Ma io sono Reth. Lo sono davvero. E non nel senso che me ne vado: nel senso che non sono l’astrazione degli istinti erotico-sentimentali (prima) e di sopravvivenza (dopo) repressi di una donna. Lo sono perché sono quegli istinti (entrambi) e se succede anche di ben altri sentimenti (reali). Senza bisogno di scuse e astrazioni e senza bisogno di auto-convincermi. Perché sono una donna onesta, soprattutto con me stessa.

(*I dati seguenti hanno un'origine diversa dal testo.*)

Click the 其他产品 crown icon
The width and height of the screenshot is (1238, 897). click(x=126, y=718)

E se nessuna donna – onesta o no – è Rossella, perché sarebbe un uomo, nessun uomo che mente a se stesso è Rossella per il semplice fatto di mentire a se stesso, se lo fa. Perché nessun uomo reale possiede qualità maschili irreali, che solo una donna può astrarre in una donna per parlare di un uomo. E perché, soprattutto, un uomo che mente a se stesso si auto-convince. Infatti lo fa per quello.

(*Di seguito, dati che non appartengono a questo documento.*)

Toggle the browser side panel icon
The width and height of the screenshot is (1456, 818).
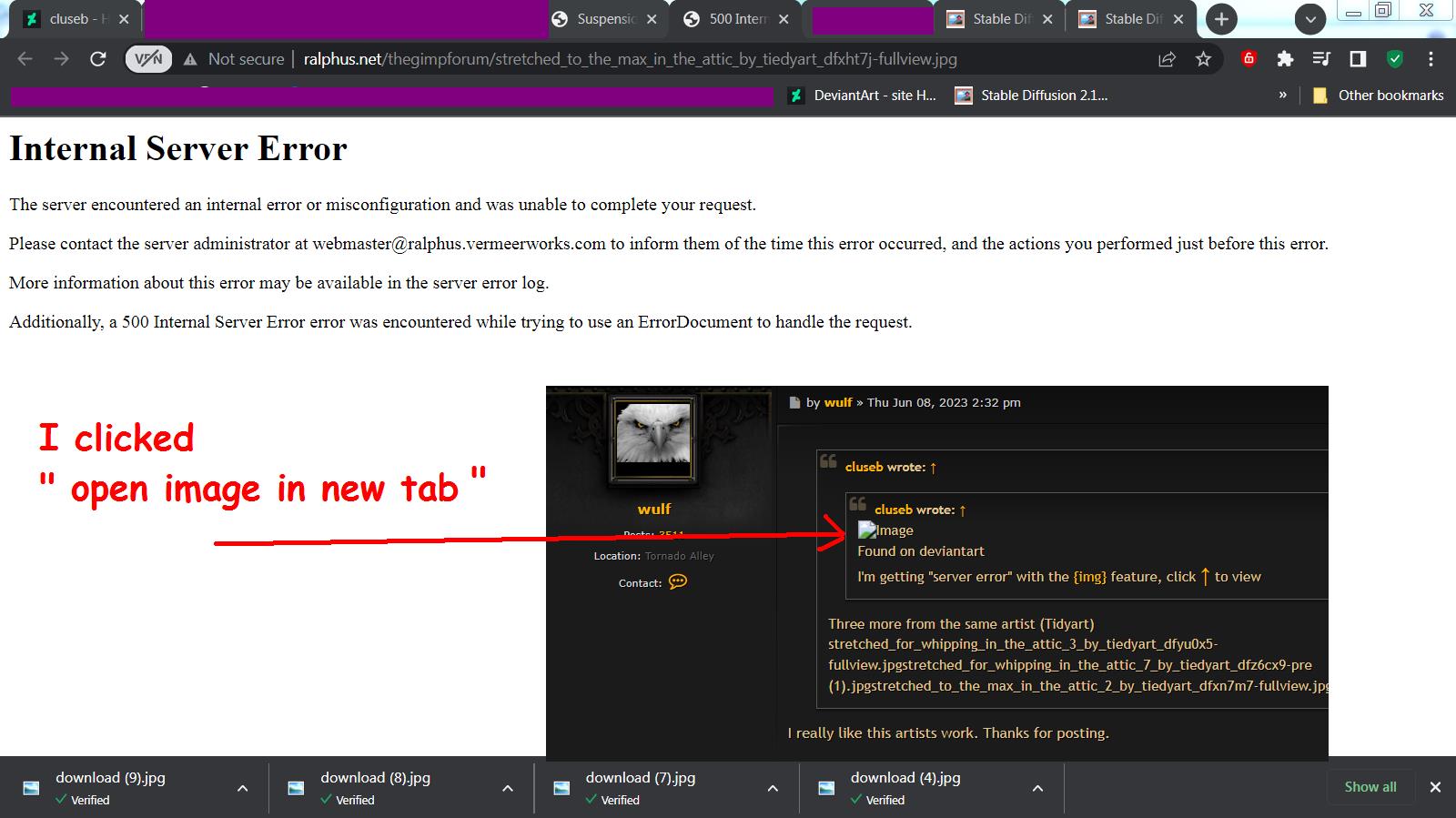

Non avrà mai momenti di crisi in cui rimpiangerà di non essere tanto buono e generoso come sua madre. Ne sarà sicuro, nonostante tutto. Non si accorgerà all’improvviso e quando ormai è troppo tardi (forse, perché la Mitchell era comunque una donna e anche se gli faceva chiudere la porta, lasciava il finale aperto) che di Asley non gliene importa nulla.
E da buon Reth, io che ho il coraggio “di guardare le cose in faccia e chiamarle col loro nome” senza inventarmi un alter ego maschile che le dica per me, davanti ai tentativi bislacchi di chi cerca di convincere se stesso di qualcosa in cui evidentemente non crede, perché corroborato da una serie infinita di atti e fatti (reali) che ne attestano la totale falsità, non riesco a non ridere. Sì, my dear, io francamente… mi scompiscio.